British Sub-Aqua Club diver Steve Clarkson and his team won second place in the Duke of Edinburgh’s Sub-Aqua Prize, after they turned wreck detective and also used magnetic imaging to trace the exact positions of wrecks.

Brixham marine archaeologist Steve and fellow divers from other BSAC clubs including Totnes have been working on the Start Point project to trace wrecks between Start Point and Prawle Point in South Devon.

As much of the South Devon coast is inaccessible, they used drones flown at low level to photograph potential shipwreck sites, creating stunning footage of the coastline.

Among the wrecks they photographed was the tea clipper The Gossamer, which sank in 1868 with the loss of 13 crew and passengers, including her captain and his wife, who he had married just a month earlier.
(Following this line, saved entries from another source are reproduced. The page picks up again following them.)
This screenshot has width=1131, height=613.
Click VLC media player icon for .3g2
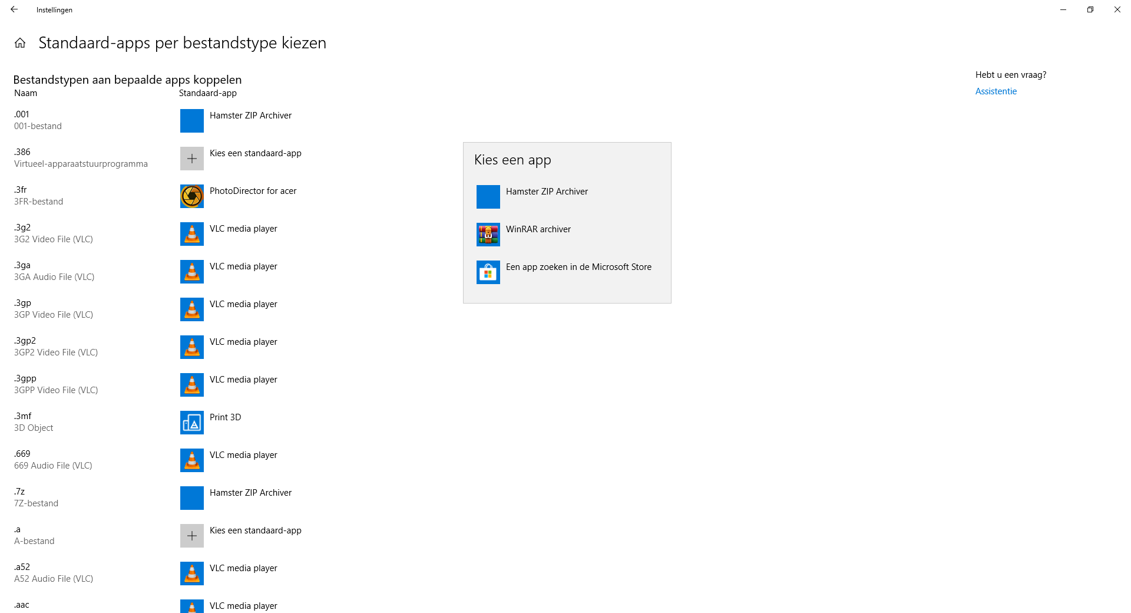point(191,234)
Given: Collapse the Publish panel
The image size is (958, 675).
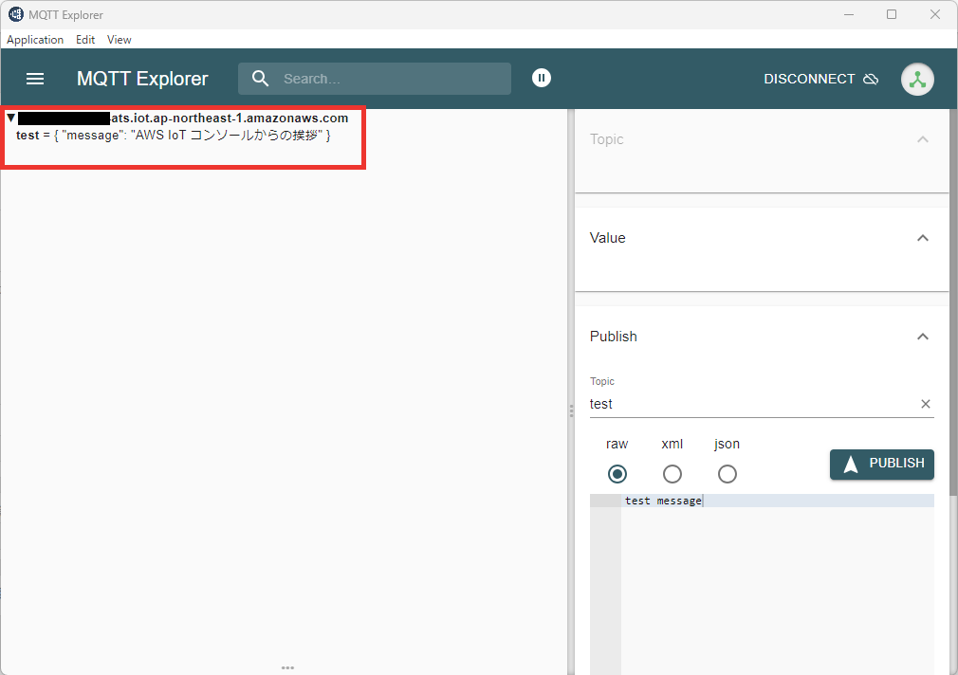Looking at the screenshot, I should pyautogui.click(x=922, y=337).
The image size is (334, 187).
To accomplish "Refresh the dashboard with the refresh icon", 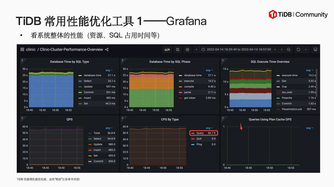I will click(x=298, y=49).
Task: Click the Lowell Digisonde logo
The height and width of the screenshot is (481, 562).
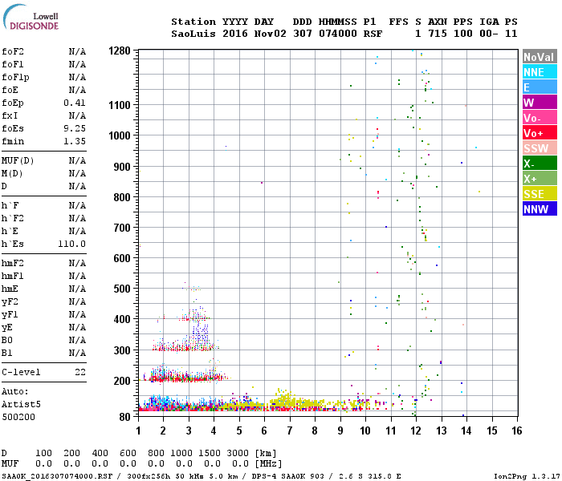Action: click(31, 17)
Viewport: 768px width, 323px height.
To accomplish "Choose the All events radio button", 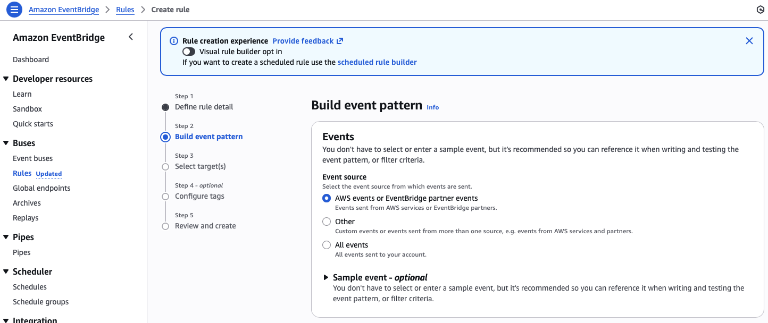I will 327,245.
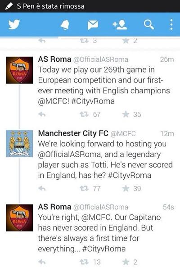
Task: Open direct messages envelope icon
Action: (x=93, y=25)
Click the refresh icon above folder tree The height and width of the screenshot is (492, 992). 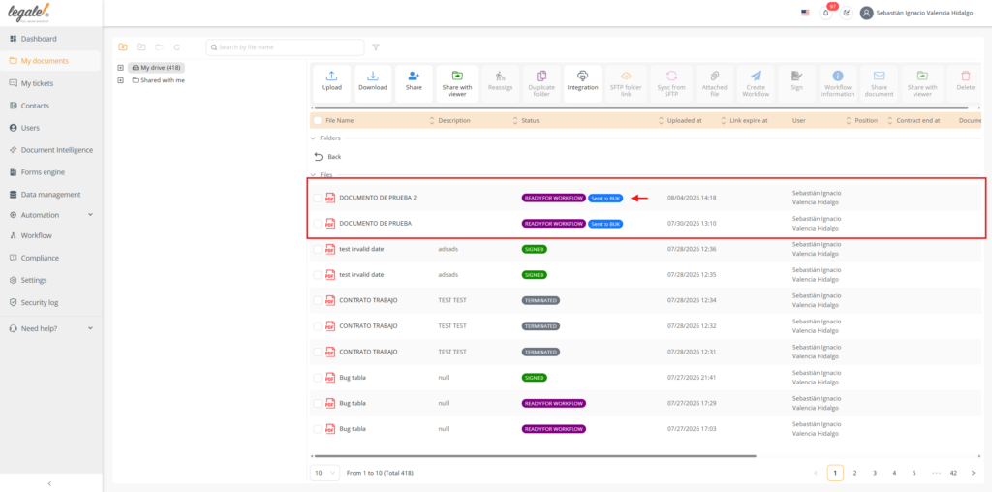point(177,47)
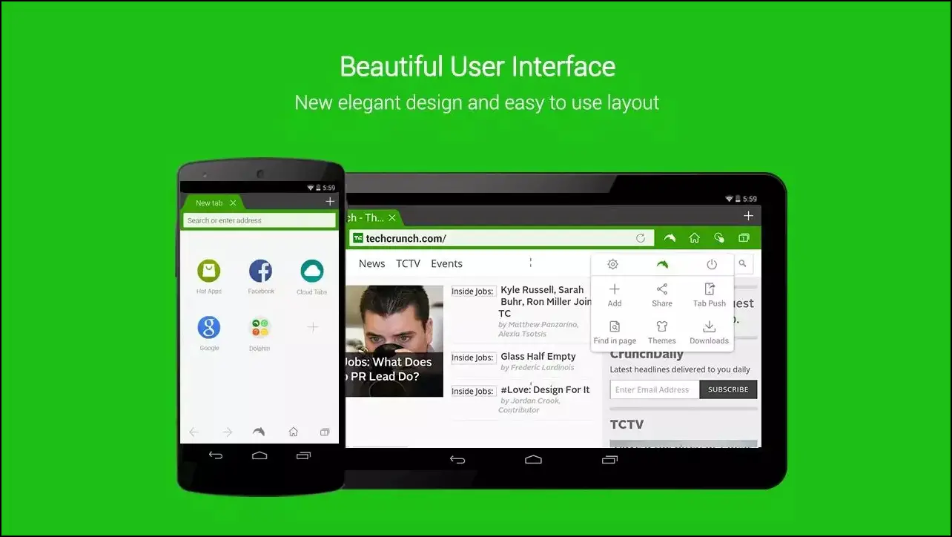Close the New tab on phone
Viewport: 952px width, 537px height.
point(233,202)
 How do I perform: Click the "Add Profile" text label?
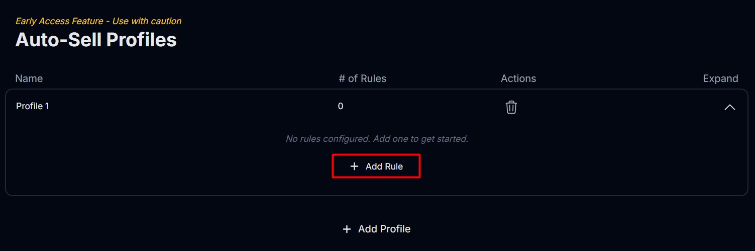(x=384, y=229)
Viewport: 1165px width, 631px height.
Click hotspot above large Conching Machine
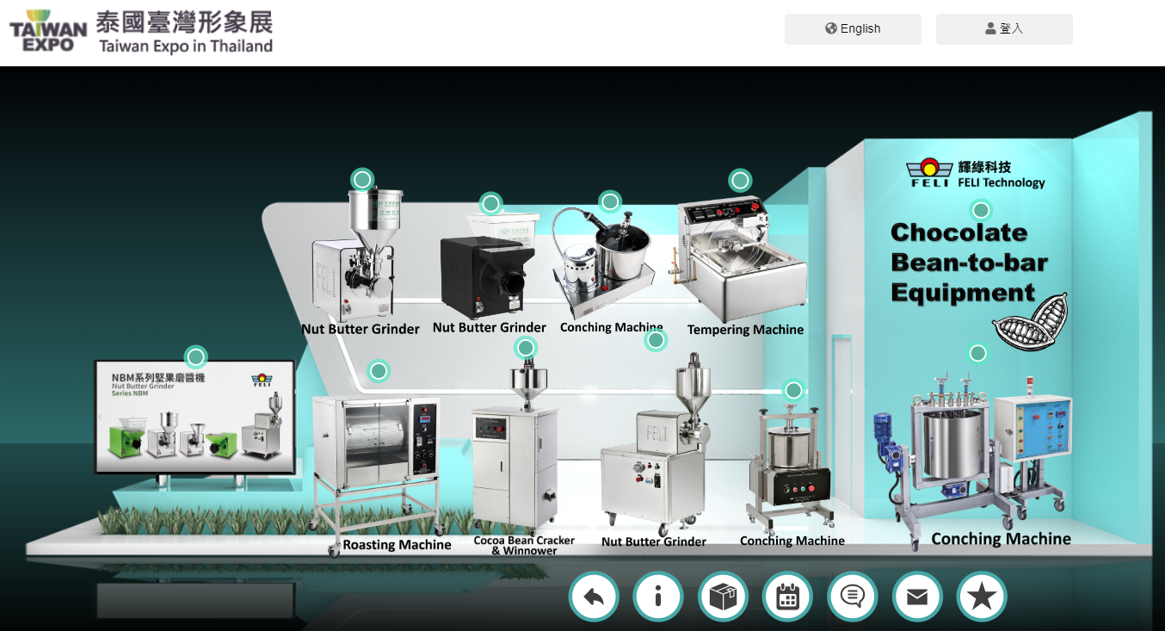[x=977, y=353]
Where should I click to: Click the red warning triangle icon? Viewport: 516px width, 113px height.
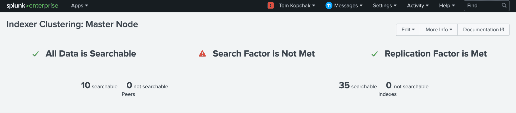point(202,54)
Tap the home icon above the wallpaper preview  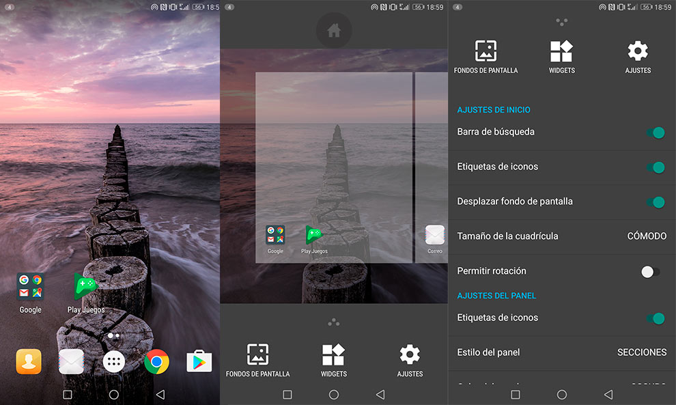pyautogui.click(x=333, y=30)
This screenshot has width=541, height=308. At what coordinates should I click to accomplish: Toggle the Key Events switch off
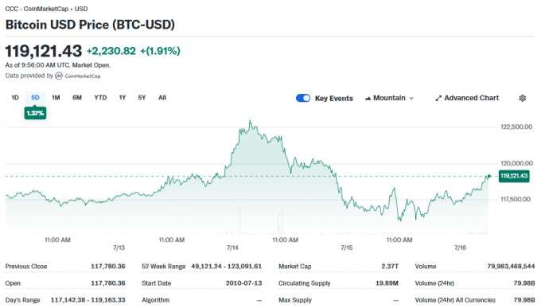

The team used magnetic imaging to pinpoint the exact location of sites, before sending scuba divers down to verify the facts first hand.

Using this method the team re-discovered the wreck of The Dragon, a British West Indiaman ship that sank in 1757 along with its cannons.

When the wreck was discovered, lying beneath two metres of sand, the team had to wait for a big enough storm to shift the sand and expose the wreck and what turned out to be 13 big cannons.

However, as the Dragon should have only had 10 canons, Steve and his team believe there might be a second wreck in the same location.

They also found the wreck of the HMS Crown Prize lost in February 1692 and De Boot, a Dutch East Indiaman sailing ship that went down off Prawle Point in November 1738.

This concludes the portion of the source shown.